If you're going to get all messianic on us, you crazy marketing men, you've got to be able to deliver the superlative computing experience – and unfortunately Dell's latest XPS doesn't quite do that. It's close, yes, but isn't good enough to take the Matrix-inspired title.
The first thing that Dell gets right is the screen. It's a stunning IPS affair that's clear, accurate and has the stylish viewing angles of a fish-eye lens. The speakers, too, aren't just there to give it an endearingly jug-eared look – they're a decent enough pair that make other similarly unified computers sound flat.
In fact, the whole machine reeks of quality. It feels tough and well-rounded. A solid, V-shaped body is supported by an unflinching hinge, mounted on a hefty glass base. Along the side of the panel are capacitive touch controls for media, and the Bluetooth keyboard with its integrated trackpad is an object lesson in how it should be done.
Sure, Apple's iMac has a more refined and elegant look, but we wouldn't kick the Dell off our desktop in the morning. So why does the name leave the faint ring of hubris lingering in our ears?
First up, there's the price. The quad-core chip is nice, but the whole thing is held back by a middling mobile graphics card, which means gaming is pretty much out of the question.
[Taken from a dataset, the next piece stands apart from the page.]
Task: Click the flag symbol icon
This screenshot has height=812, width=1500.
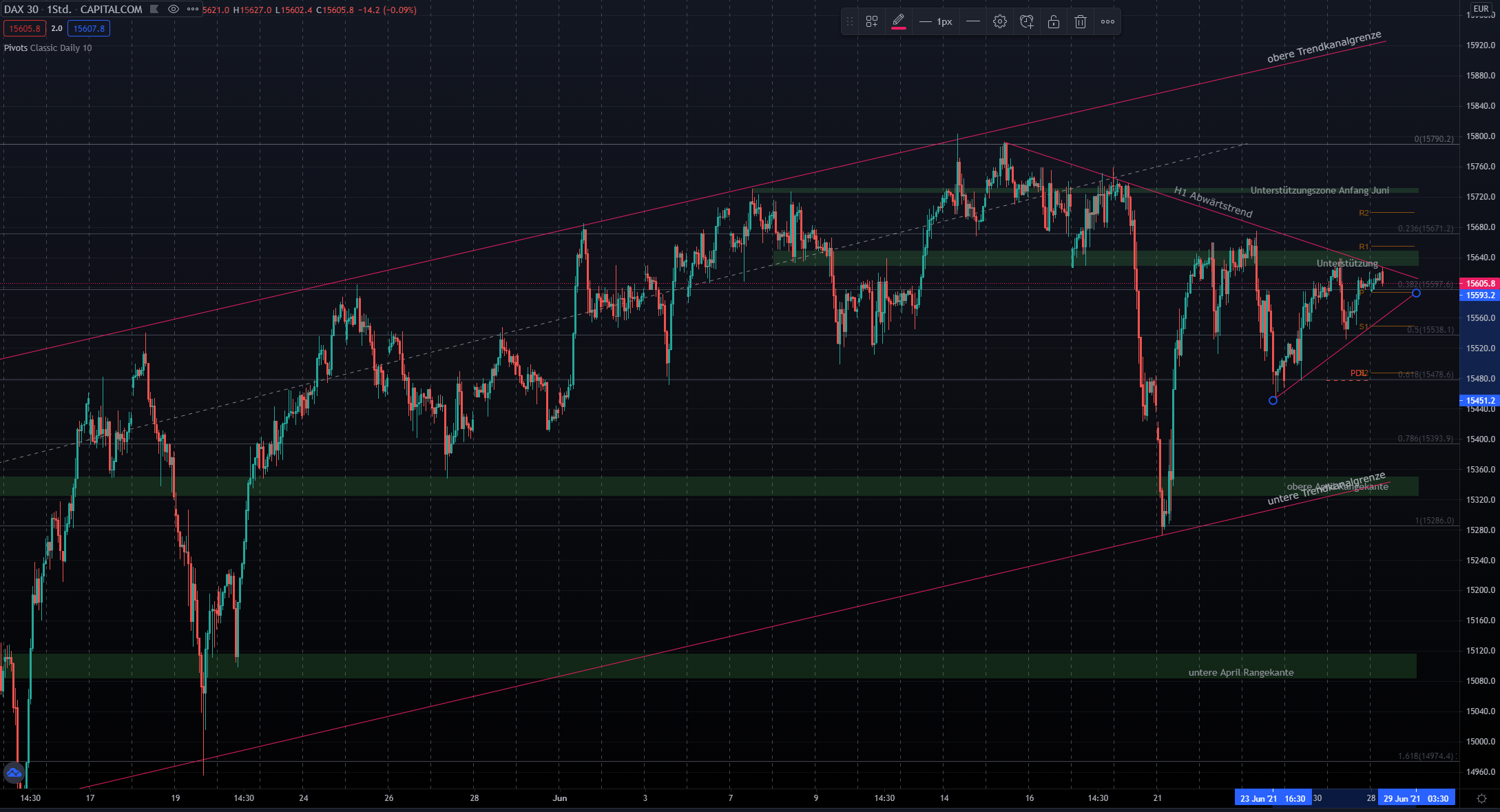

So it's not quite the all-rounder you'd expect for that much cash. You could buy two quad-core Advent 200s for that and still have enough money left over to ease your brand-name envy.
Benchmarks: With fairly poor scores all round, you wont squeeze many pixels out of this machine
Worse, though, is the noise it produces. The iMac and Sony JS are silent – as you'd expect a computer that sits three inches from your face to be. The XPS, on the other hand, is blowy at the best of times and positively unpleasant when playing back a Blu-ray movie.
It's a shame, because we really do like the XPS One and if it were just a little better we'd be campaigning to make it the standard desktop PC here at Future Towers.
All it needs is a better cooling solution and a superior graphics card and it would be a superb all-rounder. And for this amount of money, that's what you'd expect to be getting.
As it is, though, the XPS is less a Matrix-style supermachine and more a Dick Emery also-ran. Well, it's a One, isn't it?